[Screenshot grounding data]
________________________

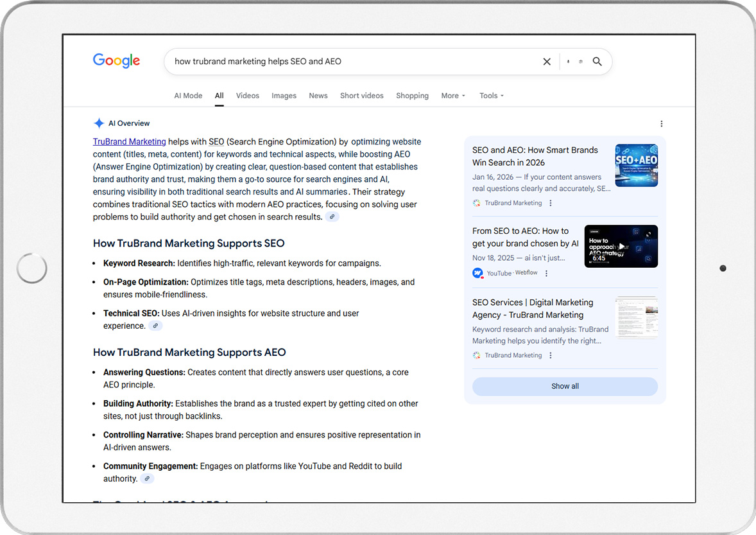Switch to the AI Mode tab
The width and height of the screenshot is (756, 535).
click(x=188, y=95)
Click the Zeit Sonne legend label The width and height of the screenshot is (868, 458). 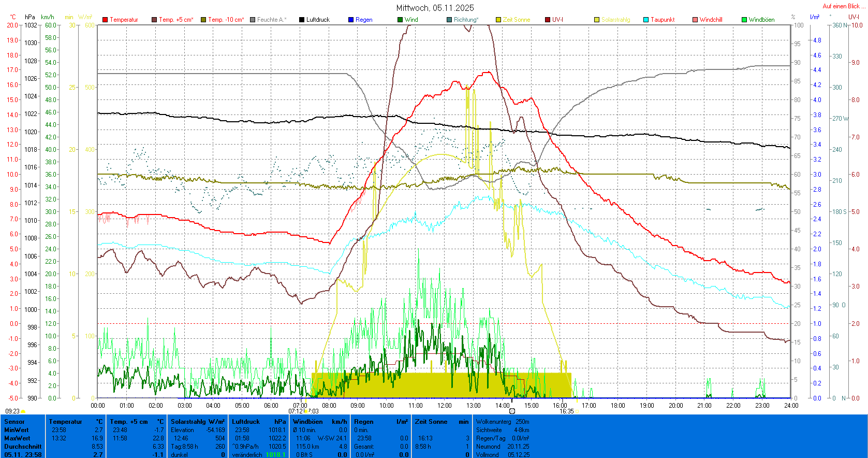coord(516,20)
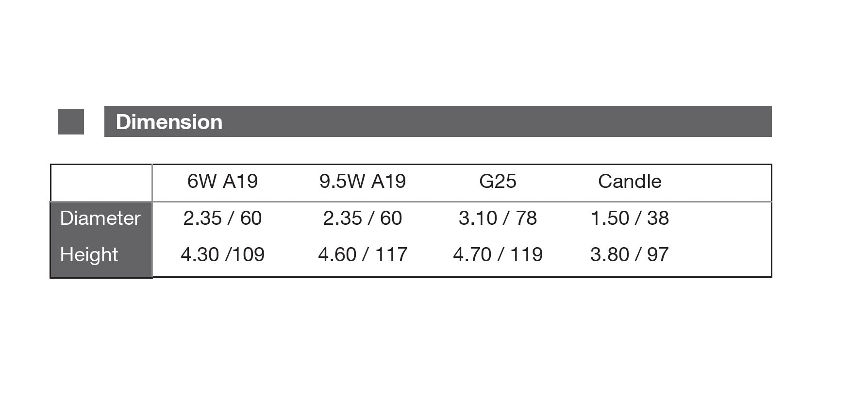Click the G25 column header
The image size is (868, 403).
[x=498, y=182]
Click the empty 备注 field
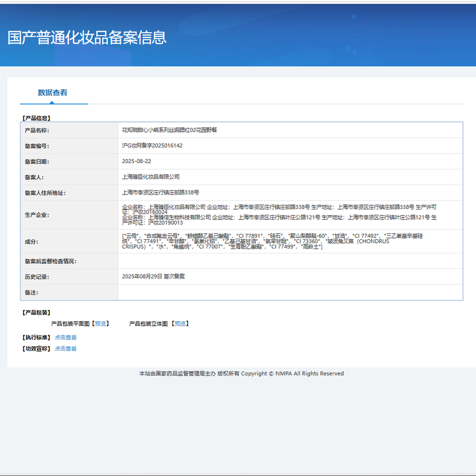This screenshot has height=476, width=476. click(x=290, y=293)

________________________

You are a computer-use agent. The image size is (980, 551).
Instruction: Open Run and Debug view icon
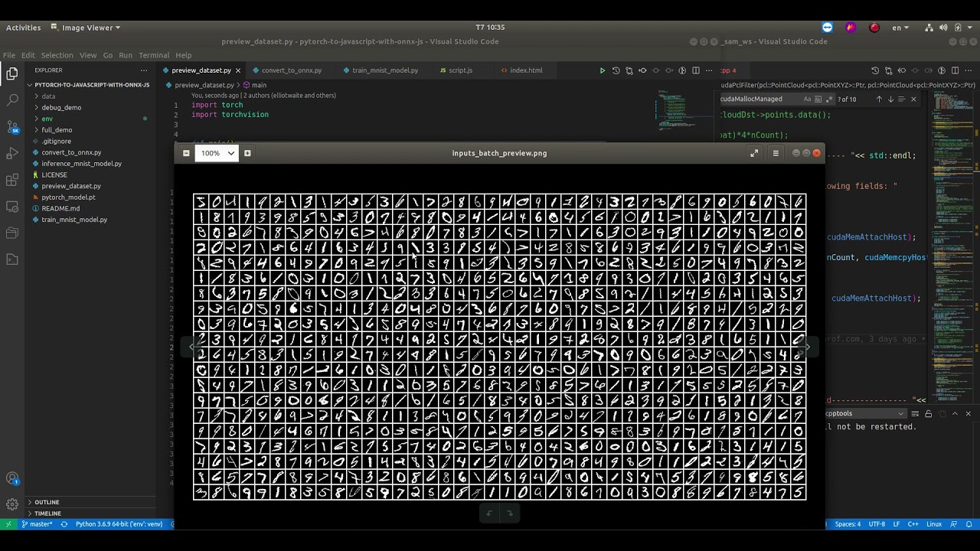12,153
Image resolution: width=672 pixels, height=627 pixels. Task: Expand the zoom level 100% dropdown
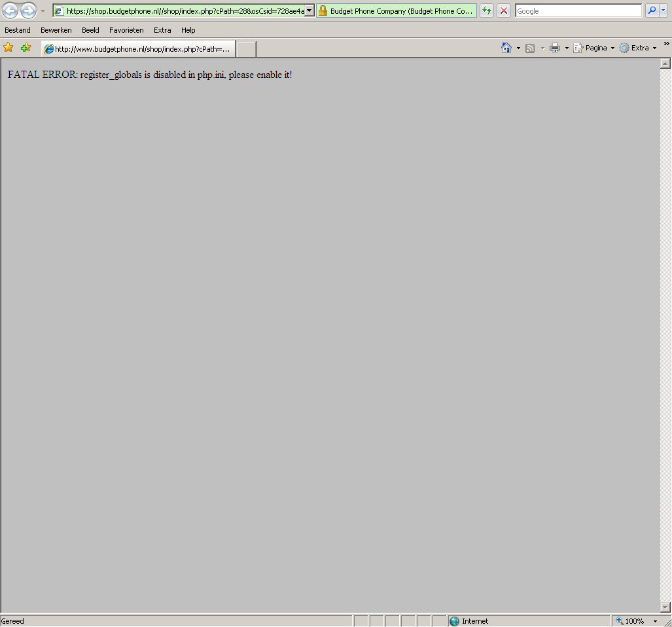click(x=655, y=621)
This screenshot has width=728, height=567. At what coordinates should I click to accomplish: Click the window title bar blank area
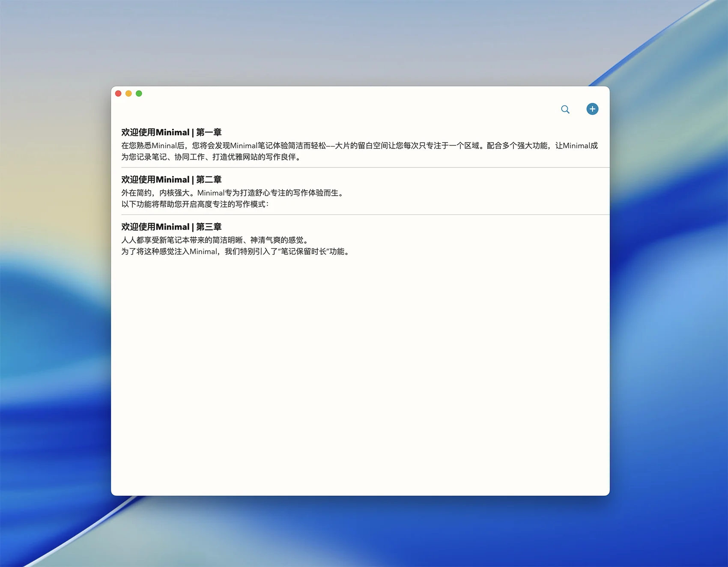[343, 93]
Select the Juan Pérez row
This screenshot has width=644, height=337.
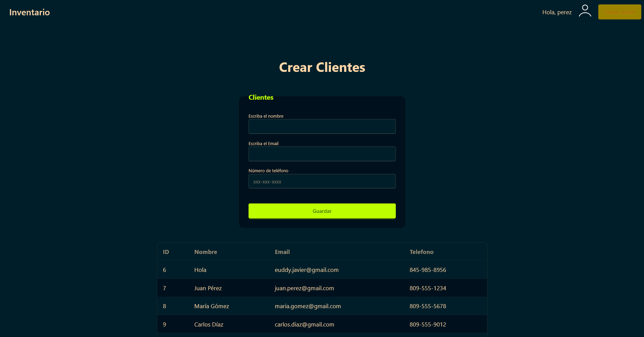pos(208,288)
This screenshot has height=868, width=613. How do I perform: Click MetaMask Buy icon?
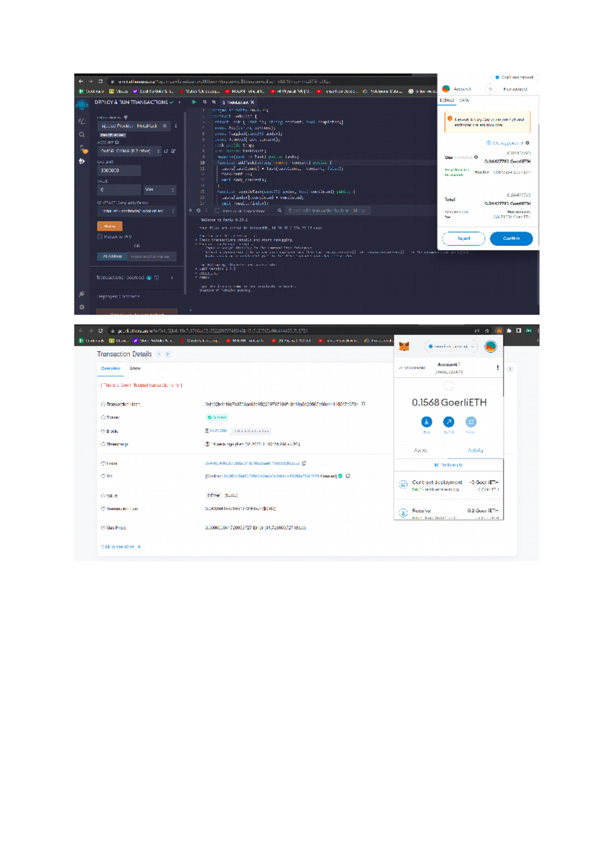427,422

________________________

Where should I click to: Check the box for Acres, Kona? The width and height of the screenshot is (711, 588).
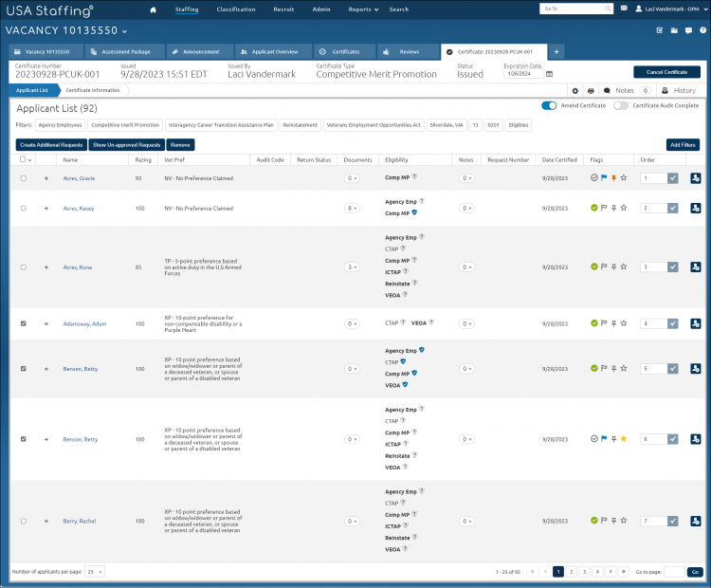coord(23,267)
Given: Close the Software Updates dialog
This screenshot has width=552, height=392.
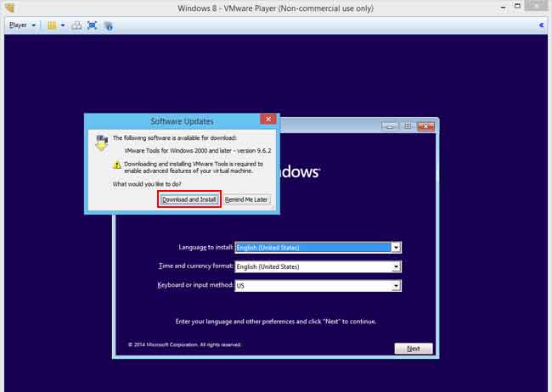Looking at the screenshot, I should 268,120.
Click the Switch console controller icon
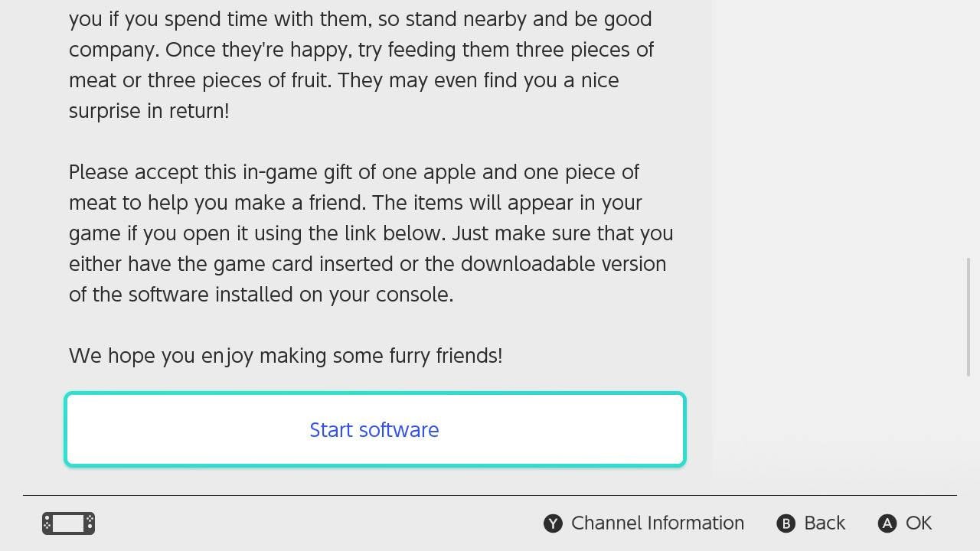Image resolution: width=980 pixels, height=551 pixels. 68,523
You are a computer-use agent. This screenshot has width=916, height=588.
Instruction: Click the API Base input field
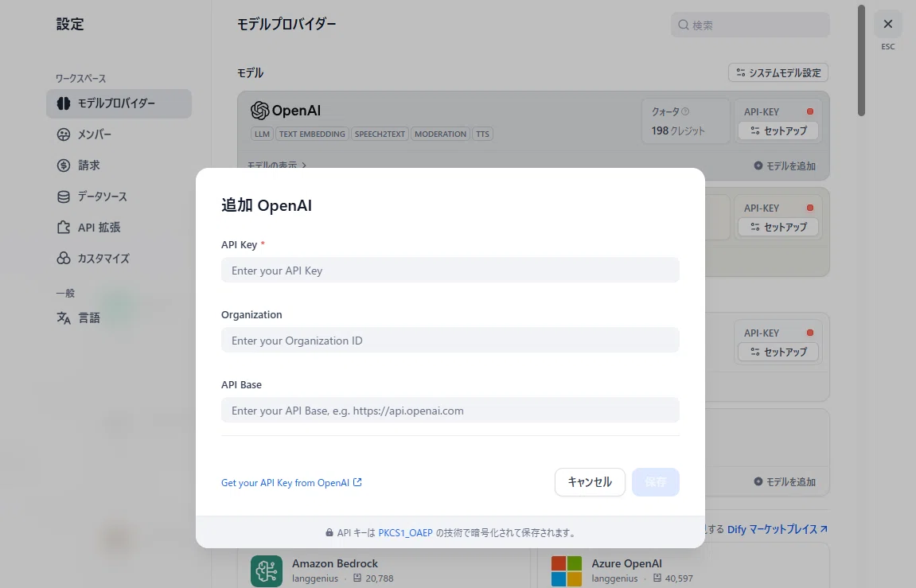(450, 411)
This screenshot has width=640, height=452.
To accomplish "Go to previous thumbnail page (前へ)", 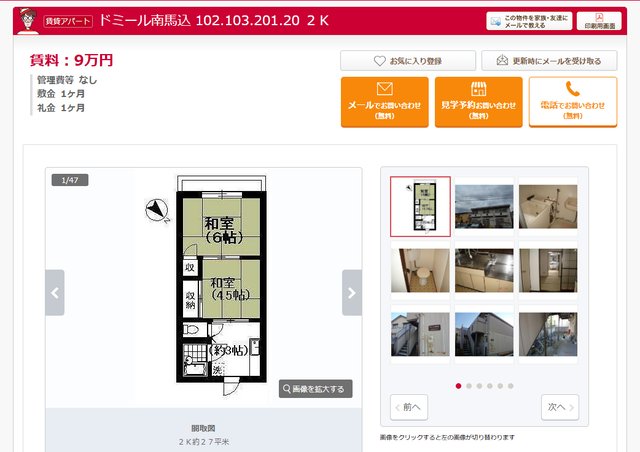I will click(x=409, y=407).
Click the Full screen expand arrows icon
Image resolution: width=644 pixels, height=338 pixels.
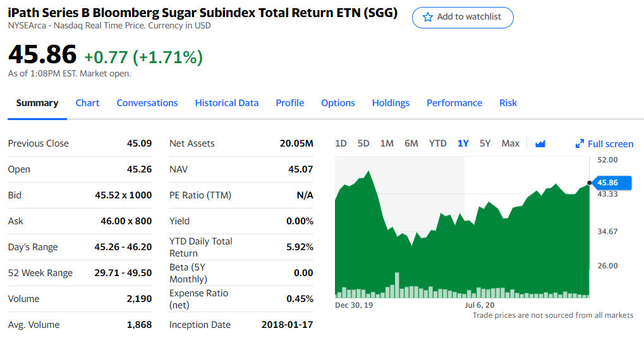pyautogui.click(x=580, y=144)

________________________

* [AIM OF THE EXERCISE] The word "computer" appears in some lines of the records. Please work out how many and reply with that number only.

* [WORKED SOLUTION] 2